Kansas City attorney Cyndy Short said she had heard reports that New York lawyer Joe Tacopina had fired her from the case.

“He’s not in a position to fire anyone,” Short told The Star. “I work for the client, not him.”

Police told The Star’s reporting partner, KCTV-5, that Tacopina indicated the much-anticipated interviews with the brothers might happen next week.

Tacopina declined comment to The Star.

But Short said that if she has her way, the interviews with the brothers, ages 8 and 5, would likely never happen — for the sake of the boys and the case. The brothers were interviewed earlier, and she’s worried about additional trauma to them.

“I’ve done research and see more potential for harm than good with the interview,” Short said late Thursday. “It won’t happen tomorrow and maybe never.”

But if it does happen, the interviewer would face special challenges with subjects so young.

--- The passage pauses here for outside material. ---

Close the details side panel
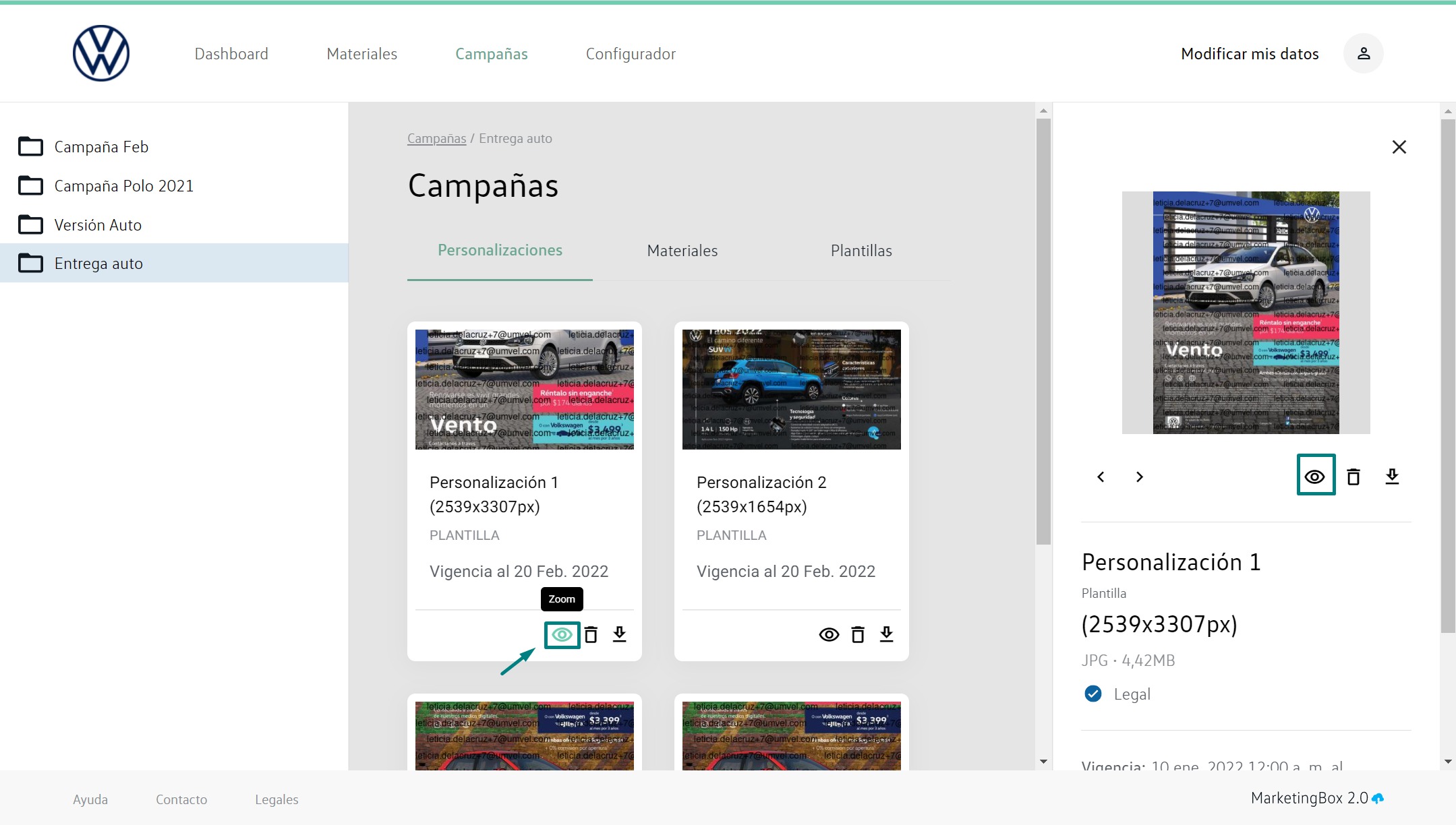The image size is (1456, 825). tap(1399, 147)
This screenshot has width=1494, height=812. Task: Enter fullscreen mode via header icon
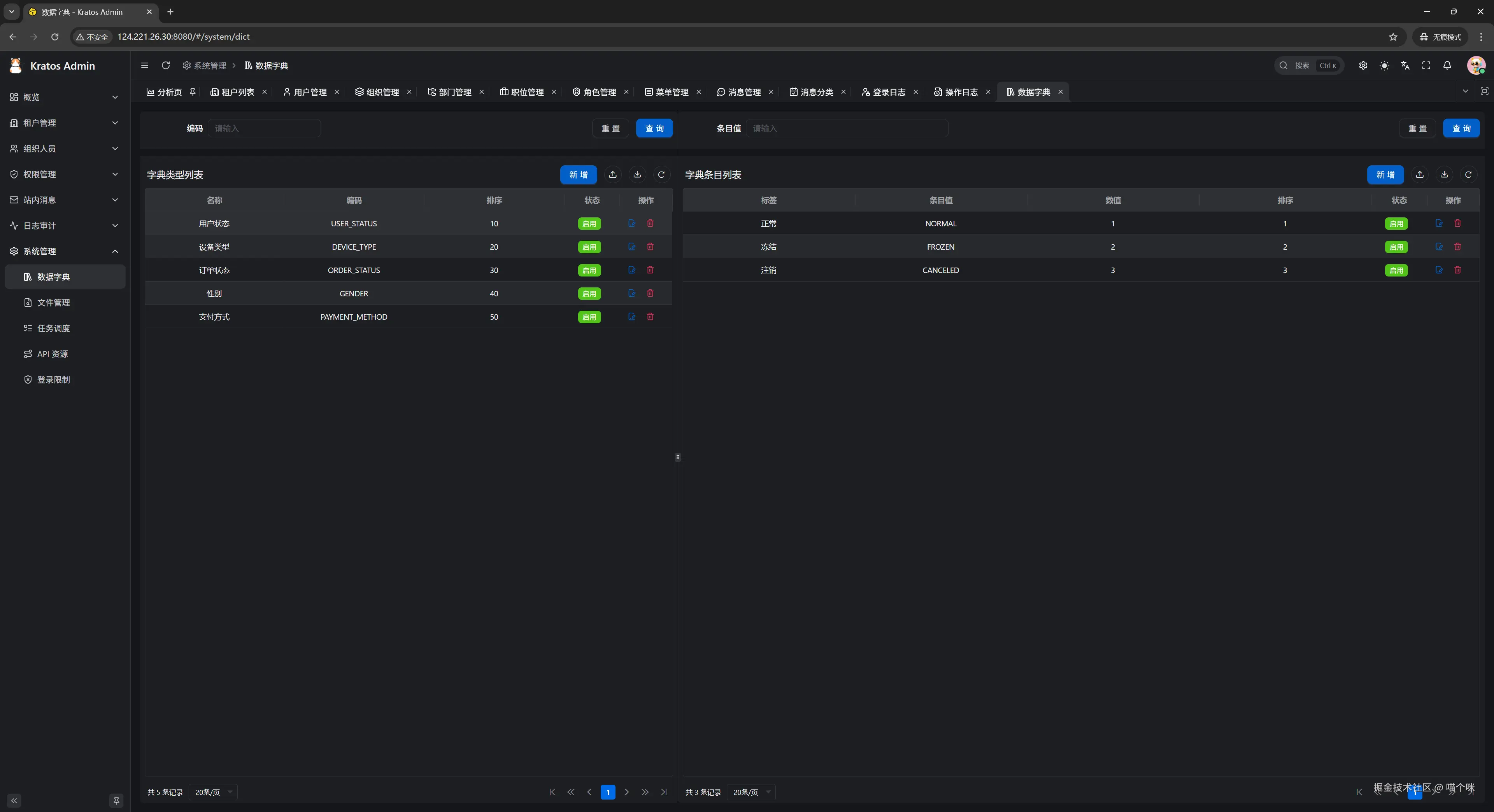1426,65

“You have to be very careful about the questions you ask and the words you use,” said Erin Miller Weiss, a social worker and forensic interviewer who is not involved in the Irwin case.

According to Kansas City police, the family has not allowed the boys to be interviewed since Oct. 4. That was the day Lisa’s parents, Deborah Bradley and Jeremy Irwin, reported that the then-10-month-old girl had been abducted from the family home.

The two boys reportedly were in the house on North Lister Avenue the night Lisa vanished; police have not revealed anything about what the boys already have said.

As in the first interviews of the two boys, police planned to use a specialist trained in child forensic interviewing to speak to the children in a non-confrontational setting.

That’s important both for drawing out valid information and for minimizing any trauma, said Susan Crain Lewis, president of the advocacy group Mental Health America of the Heartland.